**SELECTION:**
>> begin

Ordinary Differential Equations with Stan in R

Update (2022-03-22): CmdStan 2.27 introduced a new syntax for declaring arrays which uses the array keyword. Declaring arrays with brackets will be removed in CmdStan 2.32, so I have updated the Stan model code in this post to be compatible with future versions of CmdStan. I kept the pre-2.27 model code at the bottom of the post for reference.

Update (2020-07-30): CmdStan 2.24 has improved performance with ODEs and I’ve updated the Stan model code to use the new API. See release candidate announcement for more details. I kept the original, pre-2.24 model code at the bottom of the post for reference.

>> end

**DATA SEGMENT:**
>> begin

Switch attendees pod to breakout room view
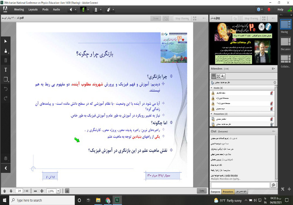Screen dimensions: 293x205 click(218, 76)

>> end

**TASK REQUIREMENTS:**
• A. Using the post on ordinary differential equations with Stan in R, answer:
(i) Which CmdStan version introduced the new syntax for declaring arrays?
(ii) In which CmdStan version will declaring arrays with brackets be removed?
(iii) What did CmdStan 2.24 improve performance with?
• B. Output the part of the Stan post that opens with the words containing "Update (2020-07-30): CmdStan" and closes with "pre-2.24 model code at the bottom of the post for reference.".

**SOLUTIONS TO THE TASKS:**
• A.
(i) CmdStan 2.27
(ii) CmdStan 2.32
(iii) ODEs

• B.
Update (2020-07-30): CmdStan 2.24 has improved performance with ODEs and I’ve updated the Stan model code to use the new API. See release candidate announcement for more details. I kept the original, pre-2.24 model code at the bottom of the post for reference.